New upper bounds to determine the sampling rate in 2-D MLMFA

The error controllability of fast algorithms, such as the fast multipole method (FMM) and the multilevel fast multipole algorithm (MLFMA), is an important issue. On the one hand, it is crucial that the error sources can be clearly identified. On the other hand, heuristics need to be implemented that allow an easy automatic error setting of the fast algorithms. An error analysis has already been conducted for 2D MLFMAs in lossless homogeneous background media. Here, however, the focus is on MLMFAs for very lossy background media, and more specifically, on the (quasi-)bandlimitedness of the 2D radiation patterns.

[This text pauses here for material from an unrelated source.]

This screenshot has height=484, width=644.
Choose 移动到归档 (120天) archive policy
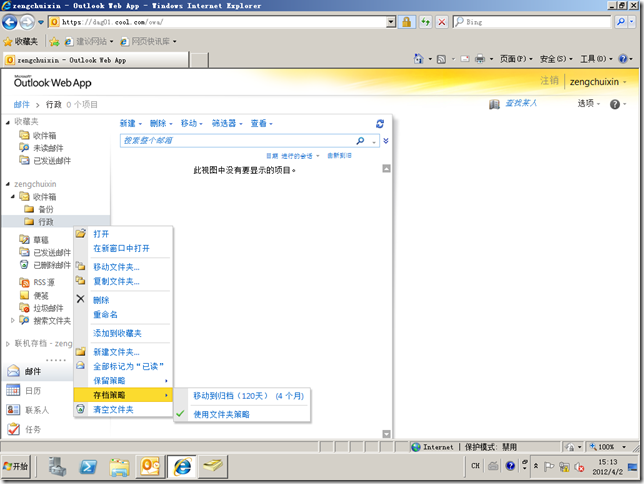[248, 396]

We rigorously derive upper bounds expressing the required number of samples in the plane wave decomposition as a function of a preset accuracy. On the one hand, these formulas can immediately be used in 2D homogeneous (lossy) media MLFMAs to estimate the required number of samples by means of heuristic approaches, using these upper bounds as a starting point. On the other hand, these upper bounds can be used in MLMFAs that are based on the decomposition of 3D Green functions into sets of cylindrical modes, each mode corresponding to a 2D Green function. Especially in the PML-MLMFA, some of these cylindrical modes´ wavenumbers have large negative imaginary parts, and hence, correspond to very lossy 2D homogeneous space problems.